The application should also include a statement that the applicant signs to agree to comply with the company’s rules and regulations. This component can go a long way at trial if you can take out an employee-plaintiff’s job application and show a signed statement that he or she agreed to follow the rules.
Second, maintaining updated, accurate job descriptions is critical for defining employees’ roles when a worker claims he or she cannot perform a certain duty. A good job description gives employers and employees a foundation to objectively determine the employee’s actual performance. Further documentation of incidents in which job duties were not performed can help support the employer’s case that any decision was made because of legitimate, nondiscriminatory reasons.
These two documents, along with wage and hour information, rate or basis of pay and terms of compensation should be kept in a personnel file separate from any employee medical records.
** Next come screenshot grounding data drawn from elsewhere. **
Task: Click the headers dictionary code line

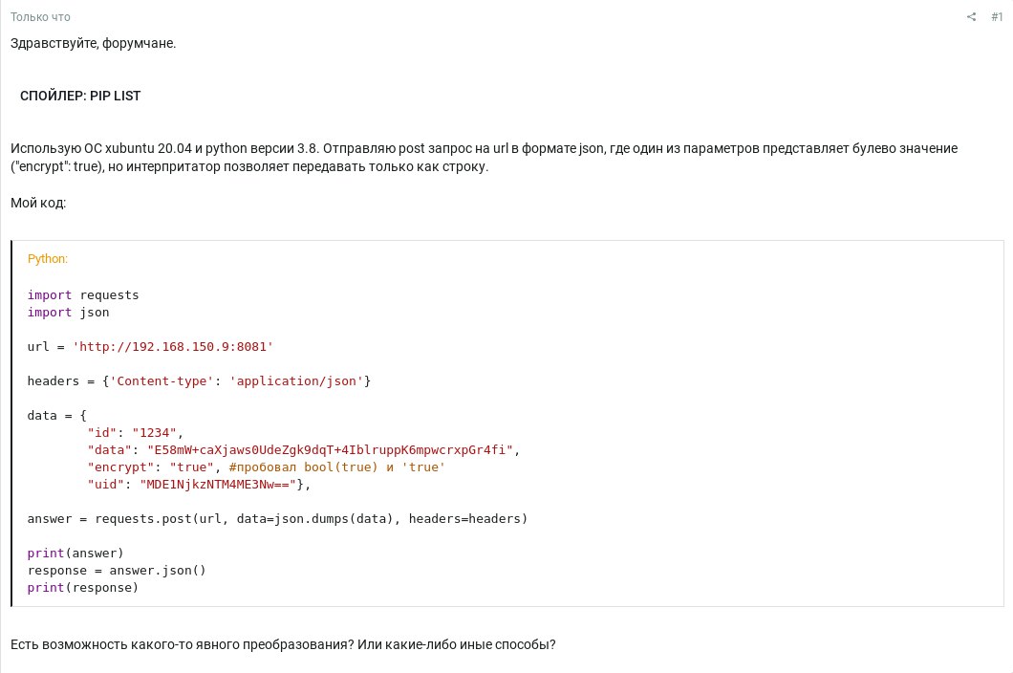Action: (x=199, y=380)
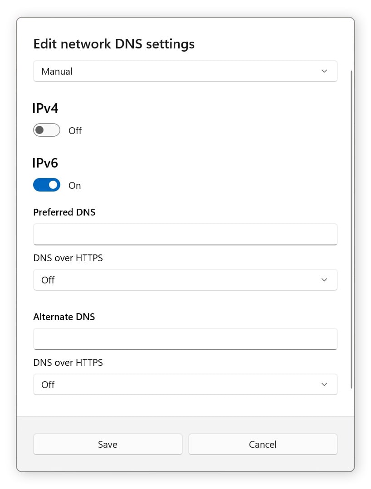Click the chevron on Alternate DNS over HTTPS

(324, 384)
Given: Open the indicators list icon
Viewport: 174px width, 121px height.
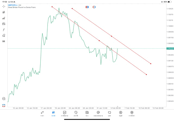Looking at the screenshot, I should click(4, 18).
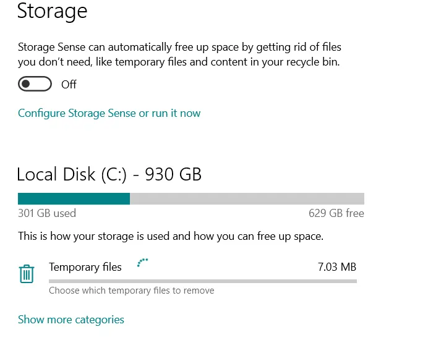Toggle the Storage Sense switch on
This screenshot has width=441, height=348.
point(35,84)
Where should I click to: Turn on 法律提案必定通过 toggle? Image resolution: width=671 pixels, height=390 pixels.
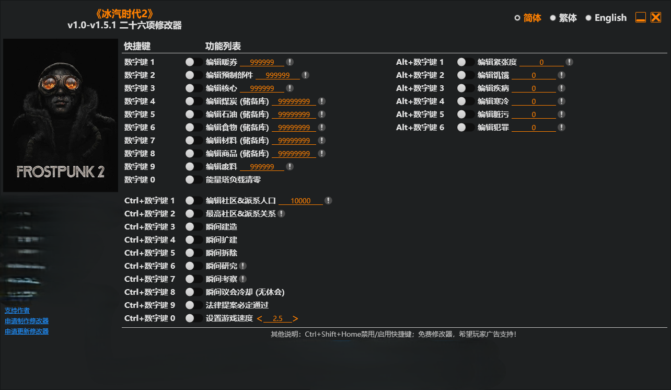194,305
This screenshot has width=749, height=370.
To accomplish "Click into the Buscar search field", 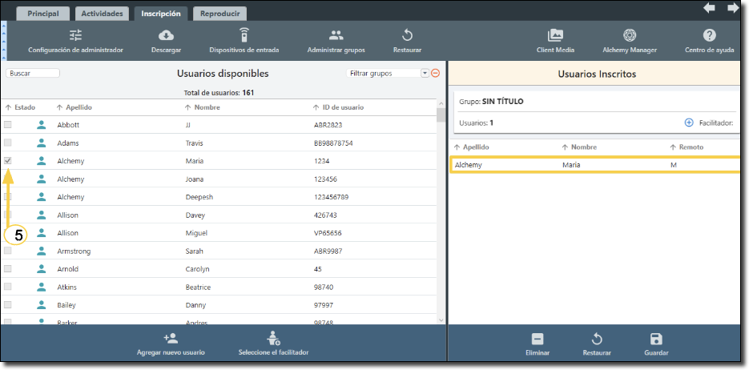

How should employees’ health records be maintained?
The U.S. Equal Employment Opportunity Commission mandates that employers file employees’ medical records separately from personnel records to protect against making employment decisions based on protected criteria, as medical conditions are irrelevant to job requirements.
Some occupations require keeping certain medical records on file. Medical records may also be on file if an employee applies for a disability benefit, such as FMLA. Separating personnel and medical files will help protect an employer in case an employee claims that he or she was wrongfully terminated or was demoted because of the employer’s perception of a disability or an actual disability that is unrelated to someone’s employment or that person’s ability to do the job. If you keep medical and personnel records in the same file, it would be difficult to make a defense in a lawsuit that you did not know about the employee’s medical condition when you made the business decision.
What processes can an employer implement to minimize its liability in the event of a lawsuit?
Consistently review and document the performance you expect from your employees. Hold employees accountable for performing duties outlined in their job descriptions. File this information. Most important, train supervisors and other managers in the company to immediately and objectively document any and all performance issues.
It goes back to the old saying, ‘Get it on paper.’ Adding to that, get it on paper, on time. Always document performance issues as soon as they occur. This can be as simple as placing a note in the employee’s file. Document what happened and when, and the results of the situation. If you wait to document a reason for terminating an employee based on performance until after a lawsuit is filed and after you talk to your attorney, the documentation won’t hold any clout in court.
Further, when job descriptions or duties change, always update those documents so that they remain current to the requirements of the position.
Where can a company get started to ensure proper documentation?
The first step is to conduct a review of your records and record-keeping processes. It’s a good idea to enlist a professional with experience in employment law who can identify any gaps in your record-keeping process. It’s a far better investment to protect your business by instituting a record-keeping process than it is to defend your company in a costly employee lawsuit.
Your lawyer should be readily willing and capable of reviewing your processes and records so as to minimize the possibility of litigation and to maximize the successful defense of a filed lawsuit. Also know that maintaining well-documented processes is a cultural commitment. It requires the cooperation of all leaders in your organization, from the CEO to the managers. Once you institute a solid system, you need to train everyone on your policies and procedures so that there are no surprises down the road.